Make-shift construction offices remain on the former Ashley Street School, Tuesday. Residents still have more than two weeks to left comment on the Ashley Street School project. (Photo by Frederick Gore)

Make-shift construction offices remain on the site of the former Ashley Street School Tuesday.  (Photo by Frederick Gore)

WESTFIELD – Residents still have more than two weeks left to  comment on the Cross Street playground environmental assessment.
To date, City Clerk Karen Fanion said no comments have been filed. Residents have until the end of the month to register a comment on the assessment in writing in Fanion’s office.
Thomas Smith, who along with his brother and some residents of the neighborhood have sued the city over the project and were granted an injunction to stop work there, said he has plenty to say but will not likely comment to the city.
“We’re reluctant because they didn’t give our comments to the Massachusetts School Building Authority (MSBA) last time, they just listed topics,” said Smith.
Smith said numerous comments were made when the city last called for residents to weigh-in, but the specifics were not included in the city’s report.

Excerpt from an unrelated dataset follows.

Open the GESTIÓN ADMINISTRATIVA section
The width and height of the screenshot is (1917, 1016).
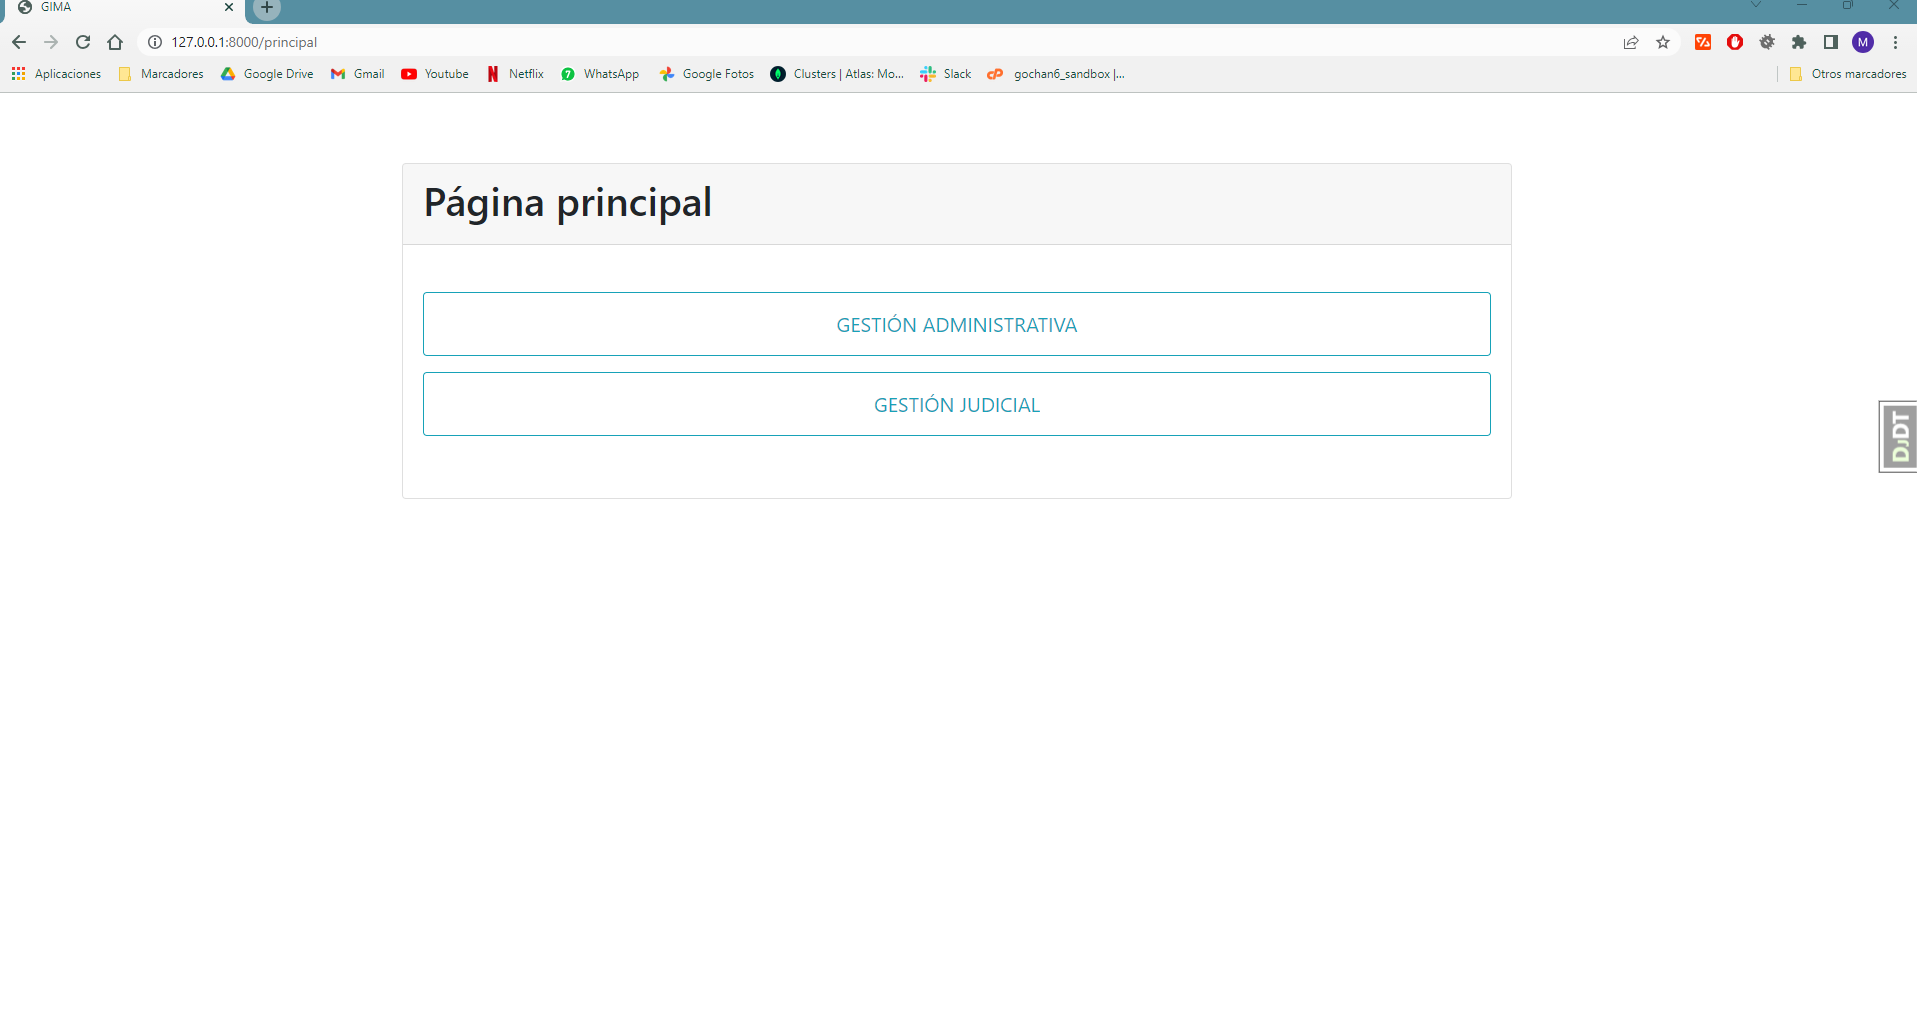(956, 324)
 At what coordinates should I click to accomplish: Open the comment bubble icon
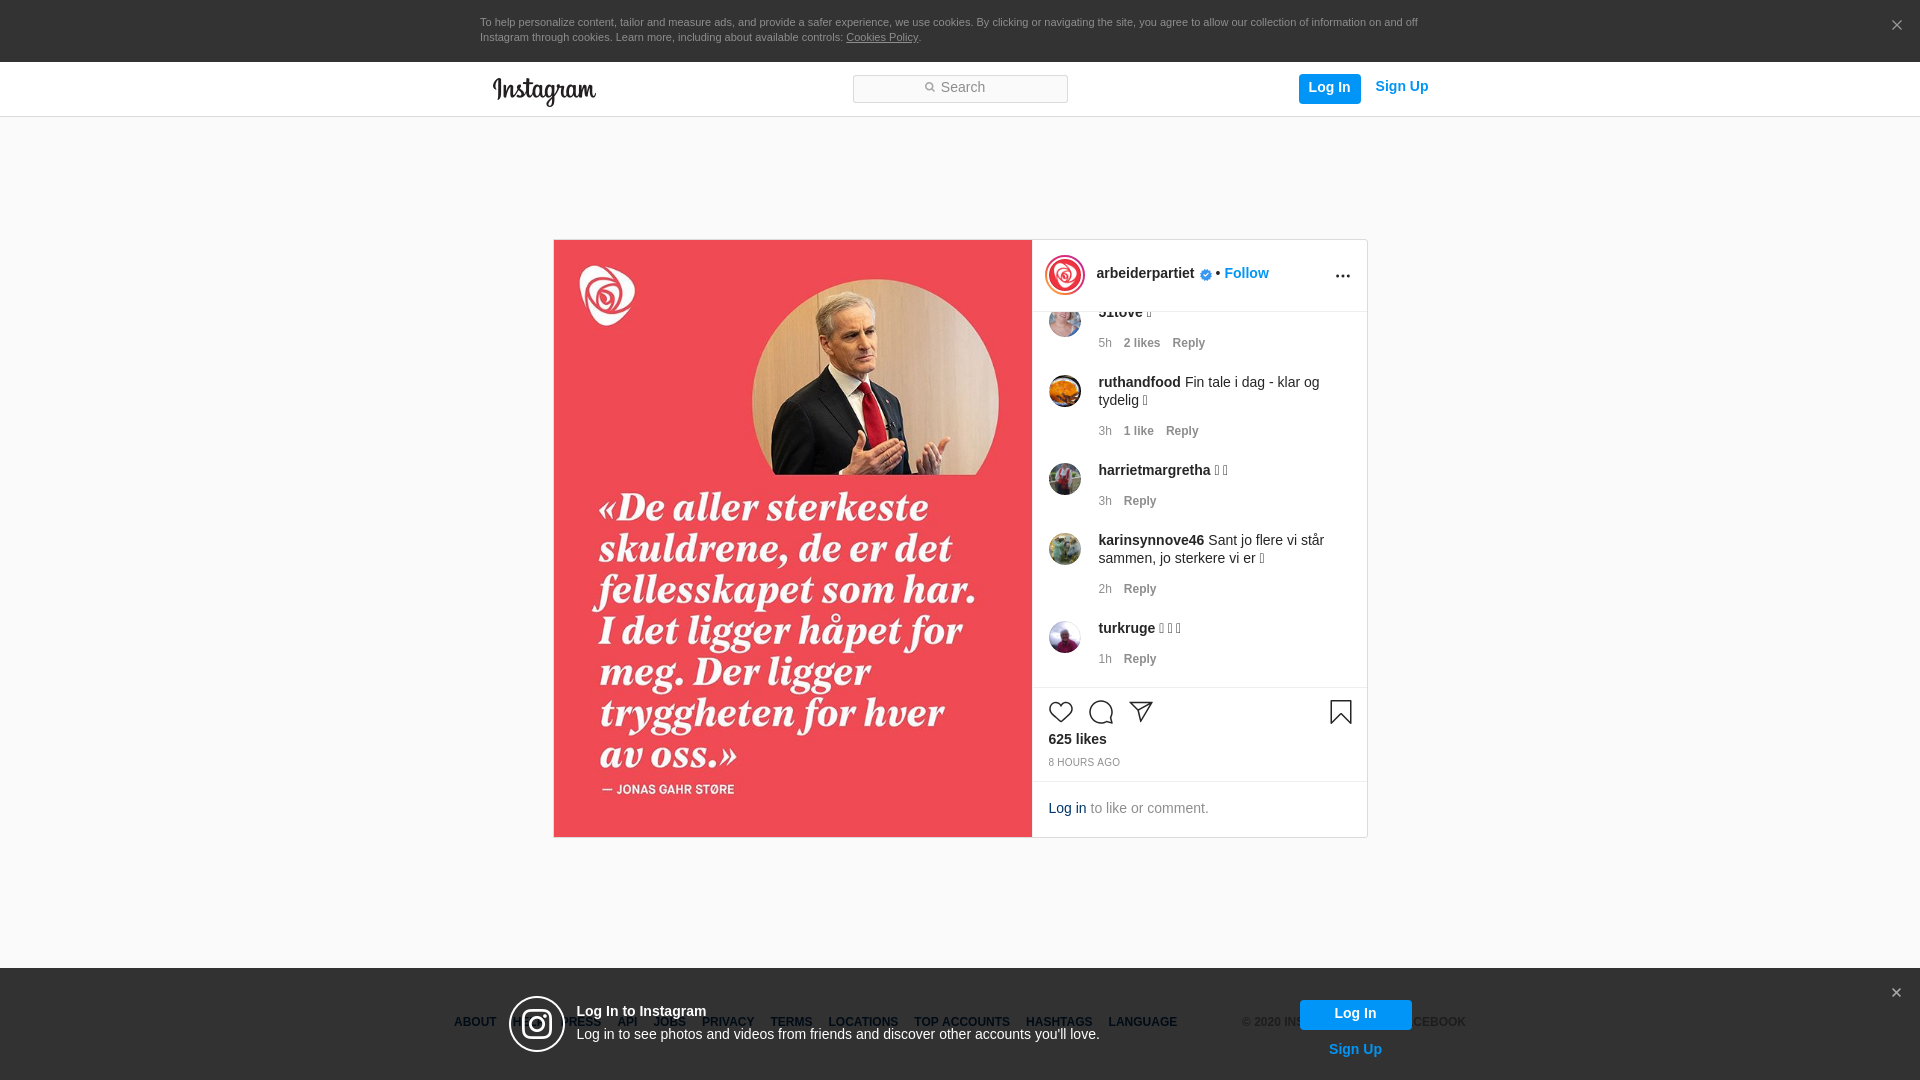1100,712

“I have no confidence they will be included,” said Smith, citing the relationship Executive Office of Energy and Environmental Affairs Secretary Richard K. Sullivan has with the project.
Sullivan, a Westfield resident and former city mayor, was a member of the School Building Committee that brought the project forward. Sullivan has recused himself from the project and all discussions of the project, but Smith said he does not trust the situation.

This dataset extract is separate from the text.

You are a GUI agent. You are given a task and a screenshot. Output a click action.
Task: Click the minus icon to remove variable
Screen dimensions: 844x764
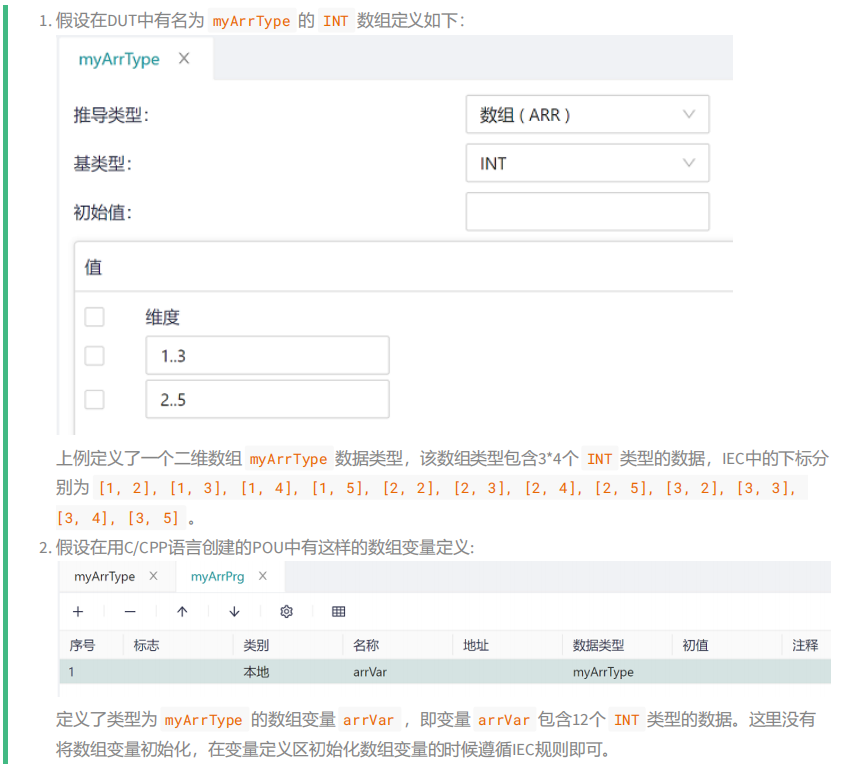pyautogui.click(x=130, y=612)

Smith added that he has contacted U.S. Rep. Richard Neal’s office several times and has yet to receive a response, furthering his mistrust.
“Richie Neal was calling the National Parks Service on behalf of Westfield,” said Smith.
Smith said he and members of the group opposed to the project – mainly because they say it does not fit into the environmental justice neighborhood and would take away open space used for playing fields – have been quietly continuing their fight.
“We chose not to fight the mayor in the papers,” he said. “The success we’ve had is in the courts.”
Smith said the situation “has gone on long enough.”
“We are not frivolous, the laws are not frivolous,” said Smith.
Mayor Daniel R. Knapik said last time the city put out a call for official comments, there was only one. He said despite the protests and attempts to stall the project by a group of neighbors led by the Smith brothers, who grew up on Cross Street and now live in Holyoke, the project is expected to move forward.
“We’re at a standstill because we have to go through the Park Services, then through the legislature,” Knapik said.
Knapik said he is confident the project will be given the go-ahead soon.